Aktueller Sternenhimmel im Juni 2018

Das erwartet Sie im Juni am Nachthimmel:

 

Sonne

Am 21. Juni um 12:07 Uhr ist Sommersonnenwende. Dann erreicht die Sonne den höchsten Punkt ihrer Jahresbahn und wechselt aus dem Tierkreiszeichen Zwillinge in den Krebs. Es ist der längste Tag des Jahres und die kürzeste Nacht.

Planeten

Merkur kann im Juni nicht am Sternenhimmel gesehen werden.

Venus ist am Abendhimmel im Nordwesten zu entdecken. Zu Monatsbeginn geht sie gegen Mitternacht unter, am 30. Juni ist sie bereits um 23:30 Uhr unter den Horizont gesunken. Bis zum 12. Juni steht die Venus von uns aus gesehen im Sternbild Zwilling, danach im Krebs und am 29. Juni wechselt sie in den Löwen. 

Der rötliche Mars ist in diesem Monat fast die gesamte Nacht sichtbar. Der im Sternbild Steinbock stehende Planet geht am 1. Juni um 1:30 Uhr auf. Im Verlauf des Monats verfrüht sich seine Aufgangszeit, sodass Mars am 30. Juni bereits ab Mitternacht am Firmament gefunden werden kann. Ein schöner Anblick bietet sich am 2. Juni gegen 4 Uhr, wenn Mars, Mond und Saturn in einer Reihe im Süden stehen.

Jupiter zieht sich zunehmend von den frühen Morgenstunden zurück. Die Untergänge des in der Waage stehenden Gasriesen verfrühen sich weiter: Während er am ersten Tag des Monats um 4 Uhr untergeht, ist er am Ende des Monats bereits um 2 Uhr vom Nachthimmel verschwunden. Eine Begegnung zwischen Jupiter und dem zunehmenden Mond kann am 24. Juni um 1 Uhr im Südwesten verfolgt werden.

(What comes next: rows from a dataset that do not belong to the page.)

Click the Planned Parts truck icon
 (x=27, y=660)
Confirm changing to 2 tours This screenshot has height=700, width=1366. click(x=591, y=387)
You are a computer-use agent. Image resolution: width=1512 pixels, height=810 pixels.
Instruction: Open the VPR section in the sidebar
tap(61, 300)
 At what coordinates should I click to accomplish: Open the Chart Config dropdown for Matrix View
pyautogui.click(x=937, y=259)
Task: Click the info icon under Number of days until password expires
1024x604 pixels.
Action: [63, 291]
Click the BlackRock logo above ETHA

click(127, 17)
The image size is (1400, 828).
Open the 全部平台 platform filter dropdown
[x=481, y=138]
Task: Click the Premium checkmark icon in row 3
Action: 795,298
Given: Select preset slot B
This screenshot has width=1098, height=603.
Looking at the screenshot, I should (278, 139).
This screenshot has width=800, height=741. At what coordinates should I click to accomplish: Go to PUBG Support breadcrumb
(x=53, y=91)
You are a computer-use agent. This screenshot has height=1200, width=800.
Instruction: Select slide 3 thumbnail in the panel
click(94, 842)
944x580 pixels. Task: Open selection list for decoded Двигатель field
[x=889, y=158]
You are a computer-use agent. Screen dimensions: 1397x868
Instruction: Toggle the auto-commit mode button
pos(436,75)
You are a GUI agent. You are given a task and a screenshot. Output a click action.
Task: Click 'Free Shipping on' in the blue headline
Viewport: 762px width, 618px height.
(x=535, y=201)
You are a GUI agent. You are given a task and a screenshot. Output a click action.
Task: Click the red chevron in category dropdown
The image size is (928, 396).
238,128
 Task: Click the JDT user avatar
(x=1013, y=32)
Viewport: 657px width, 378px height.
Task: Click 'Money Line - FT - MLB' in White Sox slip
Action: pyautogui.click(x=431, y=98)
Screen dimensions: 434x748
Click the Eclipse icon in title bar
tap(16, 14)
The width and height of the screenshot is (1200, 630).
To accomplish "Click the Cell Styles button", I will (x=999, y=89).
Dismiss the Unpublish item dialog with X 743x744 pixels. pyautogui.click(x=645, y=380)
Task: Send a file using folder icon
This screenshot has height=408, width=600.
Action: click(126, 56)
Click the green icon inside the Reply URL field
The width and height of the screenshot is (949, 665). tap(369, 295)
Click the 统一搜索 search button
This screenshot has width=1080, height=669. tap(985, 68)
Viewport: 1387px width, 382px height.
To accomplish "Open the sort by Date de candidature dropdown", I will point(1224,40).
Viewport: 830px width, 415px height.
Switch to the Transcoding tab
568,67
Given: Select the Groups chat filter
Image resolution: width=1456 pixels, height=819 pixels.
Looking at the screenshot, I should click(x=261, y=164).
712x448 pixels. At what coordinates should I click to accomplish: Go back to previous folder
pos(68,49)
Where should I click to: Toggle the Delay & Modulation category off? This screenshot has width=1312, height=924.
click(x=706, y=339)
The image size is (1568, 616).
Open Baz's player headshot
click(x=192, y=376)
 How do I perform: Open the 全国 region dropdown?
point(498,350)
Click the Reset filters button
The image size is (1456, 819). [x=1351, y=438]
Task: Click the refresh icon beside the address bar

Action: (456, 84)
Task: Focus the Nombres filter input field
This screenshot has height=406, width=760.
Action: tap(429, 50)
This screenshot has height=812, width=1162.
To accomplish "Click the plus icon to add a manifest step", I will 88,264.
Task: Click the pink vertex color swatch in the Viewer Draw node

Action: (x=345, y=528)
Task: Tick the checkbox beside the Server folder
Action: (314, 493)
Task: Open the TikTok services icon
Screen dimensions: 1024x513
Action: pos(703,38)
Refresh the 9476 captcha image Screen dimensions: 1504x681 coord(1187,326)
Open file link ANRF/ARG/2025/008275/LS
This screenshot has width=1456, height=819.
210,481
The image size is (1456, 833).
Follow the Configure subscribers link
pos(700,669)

Der Ringplanet Saturn ist zum Planeten der gesamten Nacht geworden, da er kurz nach Sonnenuntergang auf- und kurz vor Sonnenaufgang untergeht. Saturn befindet sich im Sternbild Schütze und kommt am 27. Juni in Opposition zur Sonne. Dann steht er der Sonne genau gegenüber. Am 28. Juni gibt es einen schönen Himmelsanblick, wenn Saturn und der Vollmond gegen 1 Uhr nah beieinander im Süden stehen.

Mond 

Am 13. Juni ist Neumond. Vollmond ist fünfzehn Tage später, am 28. Juni.

Fixsterne

Um Mitternacht findet man den Großen Wagen, der Teil des Sternbilds Große Bärin ist, im Nordwesten. Im Westen stehen mit Löwe, Jungfrau und Bärenhüter die Sternbilder des Frühlings. Hoch am Himmel zeigt sich das fünftgrößte Sternbild, der ausgedehnte aber unauffällige Herkules. Schlangenträger und Waage sind im Süden vertreten, gemeinsam mit dem Skorpion, dessen rötlicher Hauptstern Antares knapp über dem Südhorizont funkelt. Im Osten erinnern Schwan, Leier und Adler an den beginnenden Sommer. Mit Pegasus und Andromeda gehen im Nordosten bereits typische Sternbilder des Herbstes auf.

Gegen vier Uhr, kurz vor Sonnenaufgang, ist der Große Wagen auf seiner Bahn um den Polarstern tiefer gesunken und steht nun im Norden. Die Frühlingssternbilder sind untergegangen, nur der Bärenhüter hält im Westen noch die Stellung. Das Sommerdreieck bestehend aus den hellsten Sternen der Sternbilder Adler, Leier und Schwan ist im Süden die beherrschende und unübersehbare Figur. Den Osten dominieren die Herbststernbilder Andromeda und Pegasus, zu denen sich inzwischen noch Widder, Perseus und die Fische gesellt haben. 

Sternschnuppen

In den letzten zehn Junitagen treten die Juni-Bootiden in Aktion. Das Maximum soll am 27. Juni stattfinden. In den Jahren 1998 und 2004 konnten dann bis zu 100 Sternschnuppen pro Stunde entdeckt werden. Für dieses Jahr werden allerdings nur zwei bis zehn Sternschnuppen pro Stunde erwartet. Darüber hinaus stört das Licht des Mondes erheblich bei der Beobachtung.